Serum periostin as a biomarker in eosinophilic granulomatosis with polyangiitis

Objective Identification of a biomarker for disease activity in eosinophilic granulomatosis with polyangiitis (EGPA; Churg-Strauss) remains an unmet need. This study examined the value of serum periostin, a marker of type 2 inflammation, as a measure of disease activity in patients with EGPA. Methods Participants enrolled in a multicenter, prospective cohort of patients with EGPA were included in this study if they had disease activity (defined as Birmingham Vasculitis Activity Score [BVAS] > 0) during follow-up. Serum levels of periostin were measured at flare visit as well as two pre- and two post-flare visits, if available. The outcome of disease activity was assessed either with BVAS or Physician Global Assessment (PGA). Mixed-effect models were used to examine the association between periostin levels and disease activity. Comparisons were made with a historical cohort of healthy individuals and patients with asthma. Results In the 49 patients included in the study, the median periostin level was 60 ng/ml (IQR 50 to 73) in all visits and did not significantly change across visits.
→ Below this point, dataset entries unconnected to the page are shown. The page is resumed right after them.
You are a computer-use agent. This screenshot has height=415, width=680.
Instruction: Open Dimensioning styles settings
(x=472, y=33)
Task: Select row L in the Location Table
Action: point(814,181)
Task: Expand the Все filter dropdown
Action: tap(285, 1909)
Multivariate analyses found no association between periostin level and presence or absence of flare according to the BVAS (adjusted OR 1.00 [95% CI 0.98 to 1.02], p = 0.98) but an increase in periostin level was significantly associated with greater disease severity during a flare according to the PGA (adjusted beta-coefficient 0.02 [95% CI 0.004 to 0.03], p = 0.01). Periostin levels in EGPA were significantly higher than previously studied healthy controls and patients with asthma. Conclusion In EGPA serum periostin level is modestly associated with greater disease severity during a flare but does not discriminate active from inactive disease. Periostin levels in EGPA are higher than in other previously studied cohorts, including healthy populations and patients with asthma, and are relatively stable over time.